F_Line = @(y) sum(chebfun(@(s) IL(s,y),[0 2], 'singmap',[0.5 0])); F_Line = chebfun(@(y) F_Line(y), [0 sqrt(18)], ... 'vectorise', 'exps',[-1.5 0], 'singmap',[0.5 0])
F_Line = chebfun column (1 smooth piece) interval length endpoint values exponents mapping [ 0, 4.2] 35 Inf 0.21 -1.5 0 sing 0.5 1 vertical scale = 0.8
Note that here we actually construct a chebfun of F_Line. Since the integral of IL is quite costly to evaluate but simple enough to be represented with a low-degree chebfun, this turns out to be more efficient. (Note also that sqrt(18) is the maximum separation of two points within the cubes).
We next compute the force between two planes separated by a distance y by considering them as a sequence of lines. Using F_Line, the force between two lines computed above, and integrating over all such lines, we find F_Plane, the force between the two planes.
IP = @(s,y) 2*(2-s).*(y./r(s,y)).*F_Line(r(s,y)); F_Plane = @(y) sum(chebfun(@(s) IP(s,y), [0 2],'singmap', [0.5 0])); % F_Plane = chebfun(@(y) F_Plane(y), [0 4], ... % 'vectorise', 'exps',[-1.5 0], 'singmap',[0.5 0]);
To compute the force between two cubes, we integrate over the planes which form them using the force computed above.
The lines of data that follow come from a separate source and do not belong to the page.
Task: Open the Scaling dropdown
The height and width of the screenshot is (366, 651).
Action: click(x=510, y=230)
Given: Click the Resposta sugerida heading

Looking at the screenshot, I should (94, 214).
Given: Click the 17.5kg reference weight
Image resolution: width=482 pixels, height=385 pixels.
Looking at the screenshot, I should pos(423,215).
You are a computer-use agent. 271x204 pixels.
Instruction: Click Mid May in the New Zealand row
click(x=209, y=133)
Here we get two equations, one representing planes which are separated by at most a distance of two, and the other for planes separated by 2 to 4 units.
ICa = @(y) y*F_Plane(y); ICb = @(y) (4-y)*F_Plane(y);
Now we do the actual computation -- integrating with respect to y. Experiments show we need to weaken the tolerance a little here, though the final effect is minimal since the results are then integrated.
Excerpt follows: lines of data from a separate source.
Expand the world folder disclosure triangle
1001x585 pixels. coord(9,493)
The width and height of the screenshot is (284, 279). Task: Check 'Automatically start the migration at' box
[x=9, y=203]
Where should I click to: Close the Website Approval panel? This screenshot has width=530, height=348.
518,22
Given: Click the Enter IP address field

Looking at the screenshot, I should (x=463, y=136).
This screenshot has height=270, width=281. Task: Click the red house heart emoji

F_CubeA = sum(chebfun(ICa,[0 2],'vectorize','singmap',[0.25 0],'eps',1e-10)); F_CubeB = sum(chebfun(ICb,[2 4],'vectorize'));
Adding these results, and dividing by 16 to return to the original unit cube case, we arrive at the solution:
format long F = (F_CubeA + F_CubeB)/16 toc
F = 0.925981260557294 Elapsed time is 3.667282 seconds.
For comparison Fornberg has also found the exact solution analytically :
exact = (26*pi/3 - 14 + 2*sqrt(2) - 4*sqrt(3) + 10*sqrt(5) - ... 2*sqrt(6) + 26*log(2) - log(25) + 10*log(1+sqrt(2)) + ... 20*log(1+sqrt(3)) - 35*log(1+sqrt(5)) + 6*log(1+sqrt(6)) - ... 2*log(4+sqrt(6)) - 22*atan(2*sqrt(6)))/3
exact = 0.925981260557296
Here is the difference:
error = abs(F-exact)
error = 1.665334536937735e-15
Finally, we note that Hackbusch  has also developed general algorithms for computing integrals of this kind, including exact formulas in certain cases, though the results are not directly comparable since his emphasis is on the potential (integral of inverse-linear) rather than the force (integral of inverse-square).
 L. N. Trefethen, Ten digit problems, in D. Schleicher and M. Lackmann, eds., Invitation to Mathematics: From Competitions to Research, Springer, 2011.
 W. Hackbusch, Direct integration of the Newton potential over cubes, Computing 68, 193-216, 2002.